サダム・フセイン独裁政権崩壊後の混乱から立ち直り始めた新生国家が民主主義が根づいたことを証明し、自立への国内協調体制を築けるかどうかが焦点だ。
選挙戦では、宗派間の融和に逆行する動きが目立った。
イスラム教シーア派が主導する政府は、旧政権時代の支配政党だったバース党とのつながりを理由に、スンニ派の有力候補ら百数十人の立候補資格を剥奪した。
シーア派のマリキ首相は、彼らを「暗闇で暮らしていればいいコウモリ」と呼んだ。
米軍の進攻によって旧政権が倒れるまで、政権の中枢は、イラクでは少数派のスンニ派によって占められ、多数派のシーア派は締め出されていた。その立場が政権崩壊後に逆転した。
この体制転換で公職から追放されたスンニ派の不満と、旧政権時代に膨らんでいたシーア派の怨念が、血で血を洗う宗派抗争を引き起こしたのは記憶に新しい。
推計で10万人を超える死者、200万人以上の難民を生んだ宗派抗争はいま、ようやく幕を閉じようとしている。
宗派間の和解のため、旧バース党員の公職復帰が求められている時でもある。首相の言行は、あまりに軽率と言わざるをえない。
首相が今回、宗派対立を煽るような戦術に出たのは、続投に赤信号が灯ったからだ。
国民議会の最大会派として結集していたシーア派3政党が、首相派と反首相派連合に分裂した。また、シーア、スンニ両派の宗教色の薄い政治家が手を組んだグループが伸長、第3の極となった。
この第3極にくさびを打ち、人口の6割を占めるシーア派住民の票を最大限に獲得する最も簡単な方法が、過去の怨念を呼び覚ますことだったのだろう。
問題は、その危険な戦術が、イラクの自立が「待ったなし」の状況下でとられたことである。

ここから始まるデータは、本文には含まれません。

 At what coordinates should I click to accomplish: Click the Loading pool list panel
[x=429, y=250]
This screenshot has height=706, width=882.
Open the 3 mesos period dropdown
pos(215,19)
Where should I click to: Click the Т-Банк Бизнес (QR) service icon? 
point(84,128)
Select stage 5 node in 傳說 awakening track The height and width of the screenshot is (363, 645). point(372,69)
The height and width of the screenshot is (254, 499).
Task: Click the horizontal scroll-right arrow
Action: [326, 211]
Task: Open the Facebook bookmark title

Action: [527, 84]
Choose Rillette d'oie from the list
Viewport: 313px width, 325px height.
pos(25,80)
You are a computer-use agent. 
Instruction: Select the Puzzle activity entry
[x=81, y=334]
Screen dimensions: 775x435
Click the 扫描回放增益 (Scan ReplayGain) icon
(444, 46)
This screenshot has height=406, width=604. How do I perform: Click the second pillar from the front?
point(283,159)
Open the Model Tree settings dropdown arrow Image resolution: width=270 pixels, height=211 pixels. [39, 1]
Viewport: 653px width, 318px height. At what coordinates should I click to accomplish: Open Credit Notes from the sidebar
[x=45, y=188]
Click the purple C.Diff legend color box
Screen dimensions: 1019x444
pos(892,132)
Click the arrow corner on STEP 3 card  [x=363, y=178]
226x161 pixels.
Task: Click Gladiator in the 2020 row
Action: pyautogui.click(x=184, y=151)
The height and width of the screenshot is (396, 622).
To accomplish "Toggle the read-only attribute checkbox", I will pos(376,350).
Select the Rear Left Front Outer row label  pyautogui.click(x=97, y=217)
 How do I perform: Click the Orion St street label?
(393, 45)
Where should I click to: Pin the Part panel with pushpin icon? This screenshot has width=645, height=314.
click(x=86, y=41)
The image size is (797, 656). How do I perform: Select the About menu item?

米軍戦闘部隊の撤退は選挙後に始まり、8月末には完了する予定だ。ピーク時に17万を数えた駐留米軍の兵力は5万に減る。米・イラク間の協定では、残る部隊も来年末までに完全撤退することになっている。
米軍が予定通りに撤退すれば、宗派抗争が再燃しても、それを制御できる存在は、もはやない。
選挙後には宗派を超えた政権づくりを望みたい。国際社会も、脆弱な民主国家への支援を、まだ放棄してはならないだろう。